After breakfast, I read the Daily Bulletin, the only newspaper published on Mondays. The Bulletin carried no news of special interest. At seven in the morning, Señor Alberto Guevara called me up. He had just heard over the radio that Hawaii’s Pearl Harbor had been attacked by Japanese planes. That was the first news of the war.
One of the Fathers came up with an “extra” of the Daily Bulletin. But the “extra” added very little to the scanty information we had. It was reported that Japan had declared war on the United States moments before Ambassador Kurusu delivered to Secretary Hull the answer to the demands of Roosevelt. Hull replied that those were the greatest bunch of lies the world had ever heard.
We are beginning to realize that we are engulfed in the whirlpool of war. There is excitement, there are telephone calls, sirens, plans, scamperings, panic-buying of food, clothes and other provisions. Speculations and projections run big. Everybody is playing prophet. Would they attack? No, they would not dare. If they do, it would be by air from Formosa, Hainan, in aircraft carriers. Landing places would be Lingayen and Batangas, but they are fortified. By sea, it is impossible to pass through Corregidor. Evacuate the capital: to Laguna, Rizal, Bulacan, Bicolandia, Visayas. Manila will be mercilessly destroyed. Wait for developments.
Thus it was on the day of the Immaculate Conception.
By midmorning, the Director of Private Schools announced that all classes are suspended until further notice.
But when will this further notice come?
I attended the Provincial Council to discuss emergency and urgent matter. The Father Provincial had just arrived by car all the way from Aparri, as the boat he was supposed to take was late. It was providential though. The boat was later bombed and sunk by Japanese planes.
The other Fathers who felt more secure in the provinces or with friendly families have been allowed to receive money from and live with them. It was feared that the government would order the evacuation of some districts, Intramuros among them. The suburbs are considered safer.
As Chairman of the National Basketball Committee, I presided over the meeting scheduled for today. The members of the Committee unanimously decided to suspend the national championship games which were to start the day after tomorrow. The teams from Cebu and Iloilo arrived yesterday; they were sent back home. There could be bombings during the games and we wanted to avoid a possible catastrophe.
Came night time.

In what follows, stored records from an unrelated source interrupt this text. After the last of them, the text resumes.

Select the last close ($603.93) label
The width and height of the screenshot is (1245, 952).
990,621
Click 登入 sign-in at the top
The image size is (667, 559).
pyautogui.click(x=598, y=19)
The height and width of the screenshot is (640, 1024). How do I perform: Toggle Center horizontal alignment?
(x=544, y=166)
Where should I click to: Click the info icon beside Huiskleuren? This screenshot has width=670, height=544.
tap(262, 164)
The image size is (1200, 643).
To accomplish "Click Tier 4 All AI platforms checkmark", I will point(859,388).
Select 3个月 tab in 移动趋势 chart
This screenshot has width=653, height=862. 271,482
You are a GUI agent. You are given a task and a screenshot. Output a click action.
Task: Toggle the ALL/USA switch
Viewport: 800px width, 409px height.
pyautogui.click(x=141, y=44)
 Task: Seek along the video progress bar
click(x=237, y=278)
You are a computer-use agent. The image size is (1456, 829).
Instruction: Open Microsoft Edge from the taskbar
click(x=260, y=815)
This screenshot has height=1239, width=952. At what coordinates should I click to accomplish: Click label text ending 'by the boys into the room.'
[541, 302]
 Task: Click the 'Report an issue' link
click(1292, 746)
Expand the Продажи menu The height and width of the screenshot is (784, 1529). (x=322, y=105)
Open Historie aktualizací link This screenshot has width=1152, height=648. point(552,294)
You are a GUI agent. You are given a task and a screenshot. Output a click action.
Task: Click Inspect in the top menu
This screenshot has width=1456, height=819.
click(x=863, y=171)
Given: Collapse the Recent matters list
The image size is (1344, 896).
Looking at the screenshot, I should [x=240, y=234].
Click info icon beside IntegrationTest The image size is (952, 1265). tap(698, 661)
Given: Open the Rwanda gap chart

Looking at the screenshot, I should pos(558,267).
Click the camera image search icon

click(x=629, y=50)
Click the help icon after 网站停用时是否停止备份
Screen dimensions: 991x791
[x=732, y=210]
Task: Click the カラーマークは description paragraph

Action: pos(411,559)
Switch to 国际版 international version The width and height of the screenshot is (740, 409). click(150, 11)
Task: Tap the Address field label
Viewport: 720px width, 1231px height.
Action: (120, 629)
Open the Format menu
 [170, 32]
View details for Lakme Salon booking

There was complete black-out. We slept in our rooms on the fourth floor. Two Fathers volunteered to keep watch for the night and to give warning in case of an air raid. It was necessary though, as the siren was situated at the Post Office, about 200 meters away.
We were awakened before midnight by its shrill, doleful sound as if it were announcing gloom which the nocturnal planes would sow. The vestibule and the receiving room were converted into shelters. One hour in the shelters and back to bed.
At three o’clock there was another signal. We scampered down in total darkness, feeling the wall with our hands, taking care that we and the boarders would not slip.
The planes could not be seen. We only saw a small red star like a wandering ruby among the others which were gilded and immobile in the sky.
Then an airborne fleet, like buzzing bumble bees made known its presence. The searchlights ripped the thick mantle of darkness that enveloped us. A frantic volley of shots deafened us. The CEA fired their pistols, the cadets and recruits fired their guns. Artillery and antiaircraft guns thundered, dominating this infernal macabre orchestra with their barking.
The planes continued their majestic flight at a comfortable altitude that permitted them to enjoy the sight of the dogs which below were barking at them with fury.
There were sounds of bomb explosions. We calculated where they fell. Each one of us suddenly became an expert in localizing these deep rumblings. We were hearing them for the first time in our lives, but we indicated the places being bombed with the accuracy of veteran warriors.
And so ended the first day of war, with a greater noise and din than New Year’s eve. Beautiful was the perspective the god Mars showed us!